Extensions on Linux: import without underscore?

Robert Kern rkern at ucsd.edu
Sun Jun 19 01:21:27 EDT 2005


James Carroll wrote:
> Thanks Robert.
> 
>>Call it bright.so .
> 
> If I rename it bright.so, then I get the error:
>   ImportError: dynamic module does not define init function (initbright)

Sorry, I should have been clearer. Just renaming the file won't help. 
The init function also needs to be appropriately named.

> I'm using swig with the module declaration
>   %module bright
> 
> I've looked at some other source, and it looks like there are some
> good reasons to have a bright.py that passes calls on to _bright.

Reread the SWIG documentation.
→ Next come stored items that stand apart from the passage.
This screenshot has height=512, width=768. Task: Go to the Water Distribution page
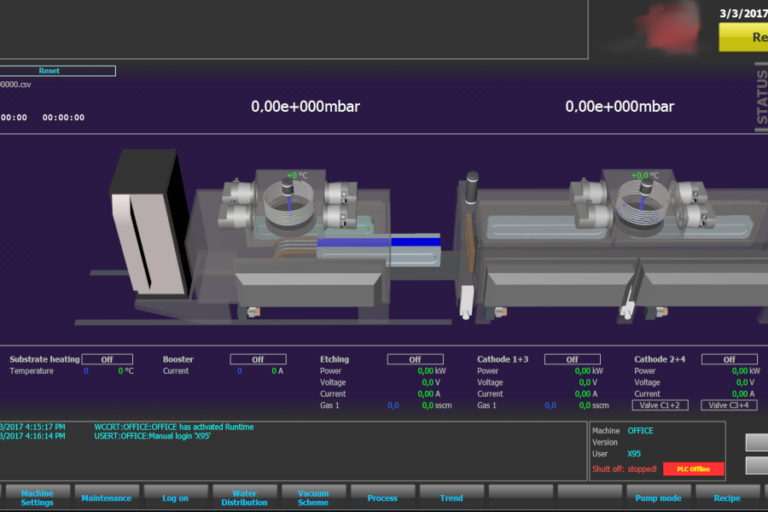pyautogui.click(x=244, y=497)
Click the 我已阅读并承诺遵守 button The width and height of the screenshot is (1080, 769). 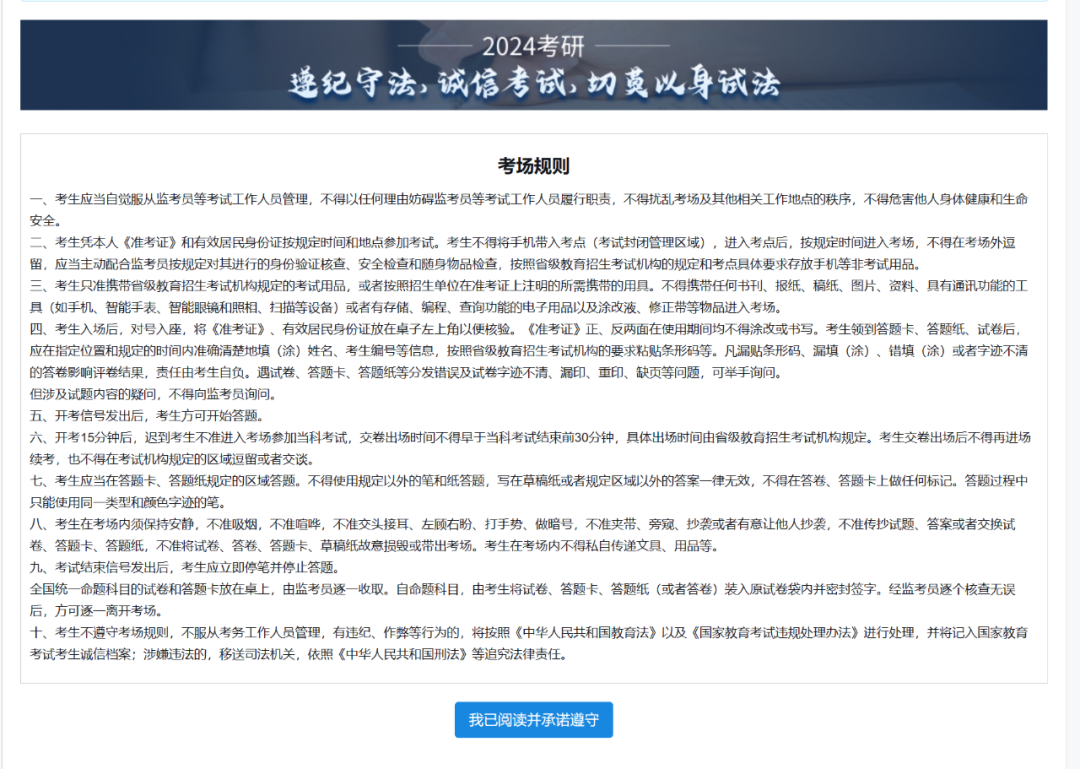(x=533, y=720)
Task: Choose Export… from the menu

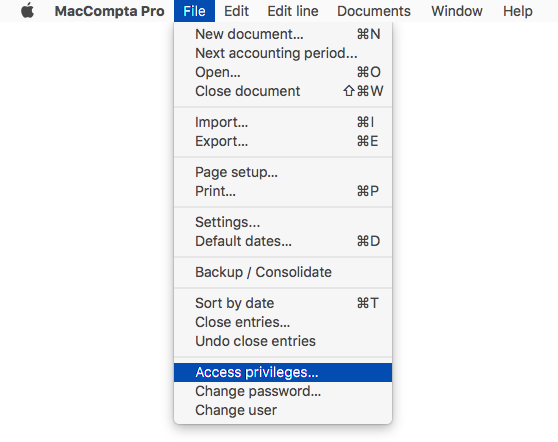Action: (283, 141)
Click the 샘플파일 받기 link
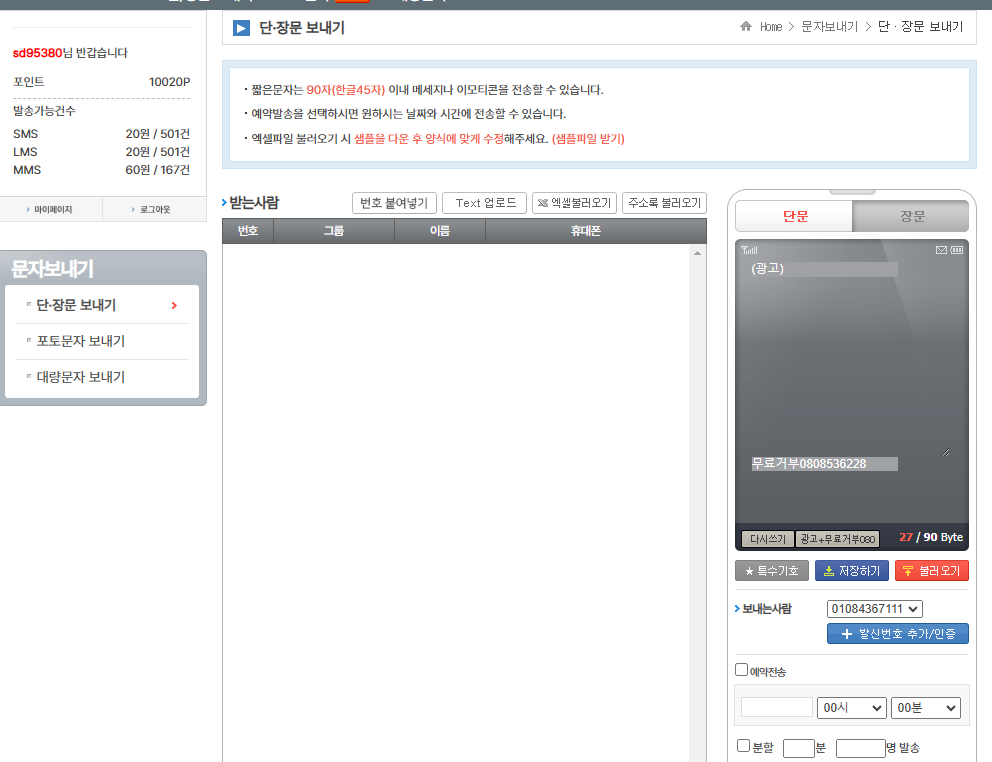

If it is going to prepend an underscore 
to the extension name, it is usually also generating the appropriate 
bright.py . I suspect that this is why it "worked" on Windows but didn't 
work when you moved to Linux.

>>If at all possible, you should use distutils to build Python extensions.
> 
>  Where can I find similar distutils C++ examples?  Can it do most of
> what Scons does?

Even better, it will handle running SWIG, too. wxPython itself is an 
example, and one that you most certainly should emulate.

>>If you must use Scons, read
>>
>>   http://www.scons.org/cgi-bin/wiki/PythonExtensions
> 
> Very nice, strange that didn't show up for all my googles of scons
> python, etc.  I like how it uses distutils to get flags...  I'm
> extending wxPython, so I'm using the wxWidgets 
> env.ParseConfig('wx-config --cppflags --libs')   Technique... I'll
> have to ponder using one or the other or both.  Hmm....

If you're extending wxPython, cannibalize wxPython's build procedure. 
Any other way, there madness lies.

-- 
Robert Kern
rkern at ucsd.edu

"In the fields of hell where the grass grows high
  Are the graves of dreams allowed to die."